Traverse City Record-Eagle

Business

February 17, 2012

Foreclosures are accelerating

Banks take back 8% more homes in Jan. than in December

LOS ANGELES (AP) — Banks took back more U.S. homes in January than in the previous month, the latest sign that foreclosures are accelerating after slowing sharply last year while lenders sorted out foreclosure-abuse claims.

Foreclosures rose 8 percent nationally last month from December, but were down 15 percent from a year earlier, foreclosure listing firm RealtyTrac Inc. said Thursday.

Despite the annual decrease at the national level, some states posted sharp increases compared to January 2011. In New Hampshire, foreclosures jumped 62 percent and in Massachusetts, 75 percent.

That trend is expected to strengthen this year in light of last week's $25 billion settlement between the nation's biggest mortgage lenders and 49 state attorneys general over the industry's handling of foreclosures.

Many banks and mortgage servicers processed foreclosures without verifying documents. Some employees signed papers they hadn't read or used fake signatures to speed foreclosures — a practice dubbed "robo-signing." Major banks temporarily put foreclosures on hold after the problems surfaced in the fall of 2010. Some had to refile previously filed foreclosure cases and revisit pending cases to prevent errors.

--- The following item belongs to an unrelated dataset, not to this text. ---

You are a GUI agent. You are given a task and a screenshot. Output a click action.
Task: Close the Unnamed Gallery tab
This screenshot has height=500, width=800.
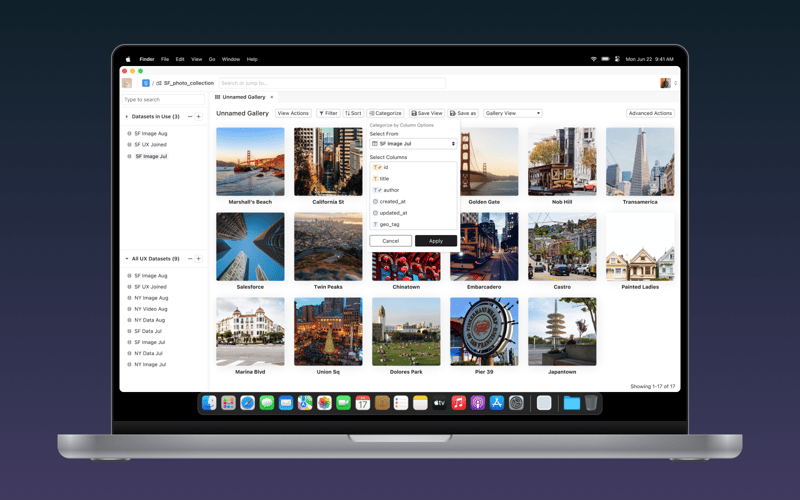pos(272,97)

Those delays and uncertainty over state and federal probes into the industry's foreclosure practices led to a sharp slowdown in foreclosure activity last year.

The settlement between the banks and state attorneys general helps clarify the rules banks must follow to foreclose on borrowers, said Daren Blomquist, a vice president at RealtyTrac. That will pave the way for more foreclosures, he said.

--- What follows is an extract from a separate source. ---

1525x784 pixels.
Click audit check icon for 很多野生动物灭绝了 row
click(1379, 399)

RealtyTrac projects foreclosures will rise 25 percent this year to 1 million homes. Last year, lenders took back 804,000 homes.

Even so, the rise in foreclosures isn't expected to be uniform nationwide. That's because the settlement isn't likely to ease the backlog of foreclosure cases in states where courts play a role in the process.

All told, 210,941 U.S. homes received a default notice, were scheduled for auction or were repossessed by a lender in January, RealtyTrac said.

That's up 3 percent from December, but a drop of 19 percent from January last year. The foreclosure rate translates to one in every 624 U.S. households.